■ **本文**
# # #
トラック運転手が高速道を使えば長時間労働是正につながる。県トラック協会への取材でも定時運行に期待する声を聞いた。
思いがけないことも耳にする。米沢電機工業会の竹下泰平会長は「米沢市と福島市は互いに通勤圏となる。人材確保の幅は広がるが、奪い合いになりかねない」と懸念。復興事業が続く福島の賃金は山形より高く、福利厚生を含めた雇用面の競争力を高める必要性があると伝えた。
地元の商工会議所も、経済活性化の要素として高速道開通に期待をかける。米沢市内の五つの商店街組織でつくる「YONEZAWAあきない協議会」は、開通を祝うのぼりや商品に貼るシールを製作し配布した。統一感を出し、衰退が目立つ商店街の活性化につなげたいと意気込む。
# # #
(語句と要素の位置指定エントリ)
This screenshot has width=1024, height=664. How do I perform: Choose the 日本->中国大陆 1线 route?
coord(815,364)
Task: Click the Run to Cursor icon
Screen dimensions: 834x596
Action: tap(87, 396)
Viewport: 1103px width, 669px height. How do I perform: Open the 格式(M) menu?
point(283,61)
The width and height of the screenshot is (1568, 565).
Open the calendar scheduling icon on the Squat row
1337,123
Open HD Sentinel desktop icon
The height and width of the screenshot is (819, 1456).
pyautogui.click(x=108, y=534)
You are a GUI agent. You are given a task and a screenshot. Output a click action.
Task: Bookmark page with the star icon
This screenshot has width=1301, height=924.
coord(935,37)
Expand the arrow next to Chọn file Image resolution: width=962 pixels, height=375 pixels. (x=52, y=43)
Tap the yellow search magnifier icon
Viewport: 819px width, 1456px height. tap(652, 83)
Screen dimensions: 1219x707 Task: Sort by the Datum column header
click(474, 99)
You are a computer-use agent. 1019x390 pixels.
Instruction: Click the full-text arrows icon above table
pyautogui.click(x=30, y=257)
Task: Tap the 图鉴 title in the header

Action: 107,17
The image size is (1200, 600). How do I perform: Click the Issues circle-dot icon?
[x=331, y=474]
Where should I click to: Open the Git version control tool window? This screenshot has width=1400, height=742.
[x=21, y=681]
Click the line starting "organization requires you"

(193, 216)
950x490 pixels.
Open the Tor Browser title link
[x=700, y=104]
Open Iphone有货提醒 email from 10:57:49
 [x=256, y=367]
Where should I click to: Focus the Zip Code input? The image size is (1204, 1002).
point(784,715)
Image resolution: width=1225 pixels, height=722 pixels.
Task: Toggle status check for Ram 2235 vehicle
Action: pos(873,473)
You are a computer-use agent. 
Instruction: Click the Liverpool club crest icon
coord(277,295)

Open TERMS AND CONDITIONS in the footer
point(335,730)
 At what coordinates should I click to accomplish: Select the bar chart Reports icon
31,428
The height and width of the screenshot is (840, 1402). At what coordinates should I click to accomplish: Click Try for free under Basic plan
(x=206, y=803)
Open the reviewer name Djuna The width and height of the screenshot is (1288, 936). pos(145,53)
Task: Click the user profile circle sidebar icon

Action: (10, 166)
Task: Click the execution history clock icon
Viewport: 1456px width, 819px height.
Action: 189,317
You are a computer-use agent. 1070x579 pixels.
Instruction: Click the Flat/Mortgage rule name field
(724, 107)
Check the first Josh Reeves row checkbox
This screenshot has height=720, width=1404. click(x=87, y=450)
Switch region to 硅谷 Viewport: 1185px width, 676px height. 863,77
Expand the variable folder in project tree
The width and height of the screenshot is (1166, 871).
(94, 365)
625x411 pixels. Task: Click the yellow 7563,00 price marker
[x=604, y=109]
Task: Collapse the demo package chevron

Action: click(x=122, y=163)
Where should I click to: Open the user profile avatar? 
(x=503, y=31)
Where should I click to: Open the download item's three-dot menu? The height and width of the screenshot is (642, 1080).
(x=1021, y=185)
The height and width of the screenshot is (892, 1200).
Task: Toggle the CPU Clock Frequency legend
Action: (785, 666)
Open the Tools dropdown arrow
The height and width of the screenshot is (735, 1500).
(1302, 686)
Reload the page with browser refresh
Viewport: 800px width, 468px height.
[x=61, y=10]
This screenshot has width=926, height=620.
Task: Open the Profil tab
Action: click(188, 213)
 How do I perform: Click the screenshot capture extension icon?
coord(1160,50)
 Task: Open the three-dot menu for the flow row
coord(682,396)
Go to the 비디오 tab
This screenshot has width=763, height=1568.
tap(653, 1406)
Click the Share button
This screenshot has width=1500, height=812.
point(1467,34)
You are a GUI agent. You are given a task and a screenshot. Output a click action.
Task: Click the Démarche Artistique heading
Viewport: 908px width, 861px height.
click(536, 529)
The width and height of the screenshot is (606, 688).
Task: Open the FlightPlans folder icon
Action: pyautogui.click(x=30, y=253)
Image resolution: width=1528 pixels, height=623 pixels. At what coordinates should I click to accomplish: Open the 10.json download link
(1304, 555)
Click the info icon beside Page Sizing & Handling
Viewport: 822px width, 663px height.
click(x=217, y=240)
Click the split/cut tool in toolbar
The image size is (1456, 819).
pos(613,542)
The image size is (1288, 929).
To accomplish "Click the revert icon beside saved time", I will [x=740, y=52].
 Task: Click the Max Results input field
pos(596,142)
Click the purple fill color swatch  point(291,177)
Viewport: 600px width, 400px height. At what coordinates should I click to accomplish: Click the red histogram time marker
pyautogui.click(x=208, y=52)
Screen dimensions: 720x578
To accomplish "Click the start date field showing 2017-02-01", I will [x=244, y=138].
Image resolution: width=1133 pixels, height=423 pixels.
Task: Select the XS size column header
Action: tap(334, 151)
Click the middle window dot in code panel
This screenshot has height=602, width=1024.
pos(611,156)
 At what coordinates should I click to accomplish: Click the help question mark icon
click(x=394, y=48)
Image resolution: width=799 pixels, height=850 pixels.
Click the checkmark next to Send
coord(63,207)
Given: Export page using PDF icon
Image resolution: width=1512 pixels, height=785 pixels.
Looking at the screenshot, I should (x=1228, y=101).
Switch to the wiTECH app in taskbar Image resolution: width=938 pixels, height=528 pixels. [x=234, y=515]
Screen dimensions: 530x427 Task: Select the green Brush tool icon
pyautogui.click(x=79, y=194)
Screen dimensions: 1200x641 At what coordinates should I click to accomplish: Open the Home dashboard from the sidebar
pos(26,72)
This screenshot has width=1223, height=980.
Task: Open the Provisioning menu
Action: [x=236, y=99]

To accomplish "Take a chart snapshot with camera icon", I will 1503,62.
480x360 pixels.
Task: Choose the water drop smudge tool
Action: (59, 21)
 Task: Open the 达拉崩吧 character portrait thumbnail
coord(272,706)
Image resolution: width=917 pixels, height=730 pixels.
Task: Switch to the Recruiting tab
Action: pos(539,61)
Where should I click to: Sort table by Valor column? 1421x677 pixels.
# # #
■ **作業内容**
1. 高速道開通に関する本文で、「YONEZAWAあきない協議会」はどのような組織によって構成されているか。
2. 高速道開通に関する本文に登場する団体名のうち、「会」の字を含むものを、本文の表記どおりすべて挙げよ。
3. 高速道開通に関する本文を、最後の文に続けて書き進めよ。

■ **回答**
1. 米沢市内の五つの商店街組織でつくられている。

2. 県トラック協会、米沢電機工業会、商工会議所、YONEZAWAあきない協議会

3.
また、高速道でつながる地域間の連携も紹介した。米沢、福島、相馬の温泉旅館関係者は会員制交流サイトの共同キャンペーンで観光客に相互訪問を促す。
今回開通した区間は無料。しかし昨年12月の国土交通省の調査では、近隣住民の9割以上が知らなかった。首都圏に人やモノが流出するストロー現象を招く恐れもある。認知度アップのためのPR事業、各市町が連携した効果的な魅力作りの必要性を訴えた。